___ Document section ___
Are China’s big spenders trickling back to Hong Kong’s home market?

Property-market insiders see positive signs following the reopening of the border, especially in luxury developments, but a full recovery is expected to take months amid high interest rates.

Hong Kong property-market insiders see signs of mainland China residents returning to the housing market after the reopening of the border, although a full recovery is expected to take months amid high interest rates.

Mainlanders have started to buy homes in Hong Kong again, with interest concentrated in luxury properties so far, Victor Tin, executive director at Sino Land, told the Post.

“Luxury homes are seeing an earlier kick-off,” Tin said. “Later when the border reopening is further relaxed, there may be even more mainland buyers coming, boosting other kinds of properties.”

For example, mainlanders bought three of the six flats sold at St George’s Mansions in Ho Man Tin, a luxury project jointly developed by Sino and CLP Group, in the first 10 days of this year, Tin said. The three flats sold for around HK$300 million (US$38.41 million).

A promotional image of the Grand Victoria luxury waterfront development.

In west Kowloon, a mainland buyer forked out HK$166 million for eight flats at Grand Victoria on January 12, Tin said. Sino and three other companies developed the project.

In the pre-pandemic year of 2019, buyers with mainland China backgrounds accounted for 8.4 per cent of total home sales in Hong Kong, according to Midland Realty. Buying by mainland Chinese peaked in 2011 at 11 per cent of all homes, or 30.2 per cent of new homes.

Annual transactions by buyers who were not Hong Kong permanent residents or companies fell by about 76 per cent during the pandemic, according to Inland Revenue Department statistics cited by Midland Realty.

This is based on the number of cases liable to pay the Buyer’s Stamp Duty, which only applies to such buyers. There were 2,311 such transactions from 2020 to November 2022, or about 770 deals per year. In contrast, there were 9,484 such deals from 2017 to 2019, or about 3,160 deals per year.

In other words, the border closure cost the market about 2,400 deals a year, or 7,200 deals over three years, Midland said.

Now, developers and agents hope buyers from across the border will give the market a shot in the arm after total residential transactions in 2022 plummeted 39.4 per cent year on year to 45,050, the lowest level since record-keeping began in 1997, according to the Land Registry.

Yet industry watchers also know recovery will take time.

“Although border reopening is a really strong medicine to cure the weak market sentiment and impaired market conditions, Hong Kong’s been like a sick person for more than three years,” said Tony Wan, director of sales and marketing for Hong Kong Properties at K Wah International.

Wan said the importance of border reopening is more about stimulating cross-border economic activity and improving the economy, after which people will be more interested in buying homes.
___ Supplied information ___
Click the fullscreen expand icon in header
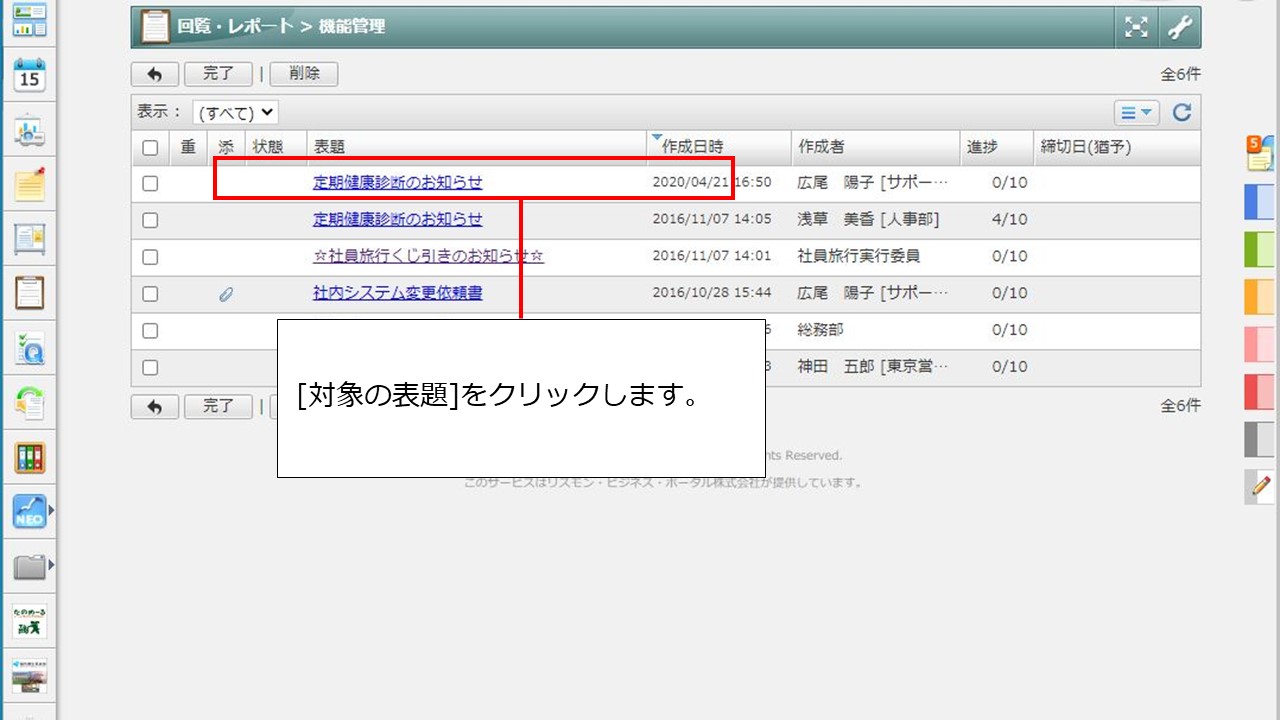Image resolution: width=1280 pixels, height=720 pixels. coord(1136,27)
___
___ Supplied information ___
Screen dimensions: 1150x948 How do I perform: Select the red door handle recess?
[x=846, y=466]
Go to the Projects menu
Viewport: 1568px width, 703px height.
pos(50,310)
___
___ Supplied information ___
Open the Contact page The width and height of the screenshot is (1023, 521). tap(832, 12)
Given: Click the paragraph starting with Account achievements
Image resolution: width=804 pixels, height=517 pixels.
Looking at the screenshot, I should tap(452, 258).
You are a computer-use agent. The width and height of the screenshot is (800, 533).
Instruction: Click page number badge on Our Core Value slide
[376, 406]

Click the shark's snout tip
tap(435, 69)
___
In the article on mainland buyers returning to Hong Kong's housing market, how much did a mainland buyer pay for eight flats at Grand Victoria?

HK$166 million